Lymph Node Dissection in Breast Cancer

Once you've been diagnosed with breast cancer, your oncologist will need to determine if cancer cells have spread to your lymph nodes by removing, or dissecting, some of the nodes and looking at them under a microscope.

Lymph nodes are present throughout your body and work as filters where bacteria, viruses, or cancer cells are caught. The nodes work with your circulating blood to provide nutrients to all your cells, as well as remove cellular waste products. Cancer cells present in the lymph nodes near your breast and arm have the potential to spread, or metastasize, to other areas of your body, increasing your risk of metastatic breast cancer.

Types of Lymph Node Dissection

Lymph nodes may be removed during breast surgery or in a separate procedure. Here are the two different types of lymph node dissection:

Sentinel Lymph Node Biopsy (SLNB)

This is a diagnostic procedure done to remove a small sample of lymph nodes into which cancer may be draining. Sentinel nodes are the first nodes to which cancer cells must travel before going any further. A blue dye and a weak radioactive agent will be injected into the breast tumor. Lymphatic vessels carry these substances along the same path that cancer cells would likely take. The first lymph node(s) the dye or radioactive substance travels to will be the sentinel node(s). This procedure removes the least number of lymph nodes.

Axillary Lymph Node Dissection (ALND)

If cancer is found during your sentinel node biopsy, your surgeon may remove some, or all, of your axillary lymph nodes, which are those in the area of your armpit.

Axillary lymph node dissection may be done as part of a lumpectomy or mastectomy. As few as 10 or as many as 40 lymph nodes may be removed for testing. These will be sent to the pathology lab where they will be carefully examined for cancer cells.

Your pathology report will say how many nodes were removed and how many of them, if any, contained cancer cells.
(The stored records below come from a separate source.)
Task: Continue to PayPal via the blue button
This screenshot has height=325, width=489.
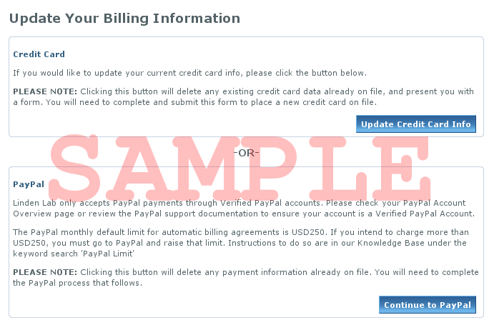Action: (428, 305)
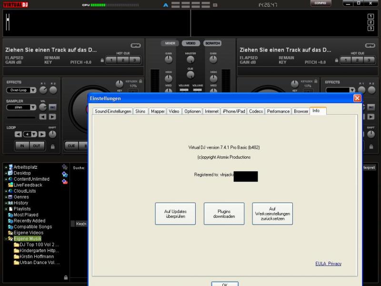
Task: Click the left deck sampler REC button
Action: tap(52, 107)
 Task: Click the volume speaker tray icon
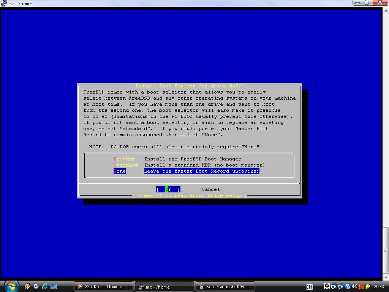point(354,286)
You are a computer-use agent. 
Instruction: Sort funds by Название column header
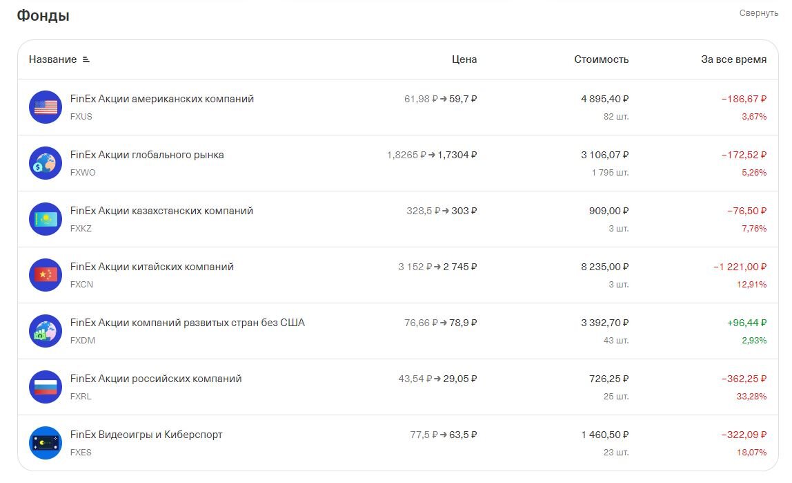[52, 60]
This important information affects the staging of your cancer and influences your treatment options.

How Lymph Node Status Affects Treatment

Lymph node dissection is an important part of your complete diagnosis and staging.

Clear nodes and a small tumor will require less treatment because the chance of metastasis is low, while a larger tumor and/or positive nodes may be followed up with chemotherapy, radiation, or both.

Based on the number of positive nodes, your lymph node involvement will be given a rating from N0 to N3.

Understanding Lymph Node Status
Lymph node rating Meaning
N0 Negative, or clean: Nodes contain no cancer or micrometastases.
N1 Positive: Cancer is found in 1 to 3 lymph nodes under the arm or in the breast.
N2 Positive: Cancer is found in 4 to 9 lymph nodes under the arm or in the breast.
N3 PositiveCancer is found in 10 or more lymph nodes under the arm or has spread under or over the collarbone. It may have been found in the underarm nodes as well as lymph nodes within the breast.

Risks and Side Effects of Lymph Node Dissection

Side effects of lymph node removal may include loss of sensation in the breast or axilla, limited arm mobility, and muscle weakness. Women are typically recommended to avoid lifting heavy objects and unnecessarily straining the area.

The skin in the axillary area may be numb or less sensitive to touch after surgery because nerves may have been damaged during the procedure. Arm and shoulder range of motion may be affected, so be sure to ask for physical therapy to help regain your motion and strength.

The most common side effect of a lymph node dissection is lymphedema, in which the arm swells, sometimes significantly. Since you'll have fewer lymph nodes under your arm to process lymphatic fluid, the fluid may build up and cause swelling along your arm and sometimes your hand.

If just a few nodes are removed, lymphedema may be a temporary condition, but if most of your lymph nodes were removed, it may be a long-lasting problem. Therapeutic massage and pressure garments can help with lymphedema.

A Word From Verywell

The extent of lymph node involvement is an important part of your breast cancer diagnosis and will provide key information for the next steps in your treatment plan.

Always check your underarm area during your monthly breast self-exam to keep tabs on your axillary lymph nodes, which are likely to swell if cancer is present.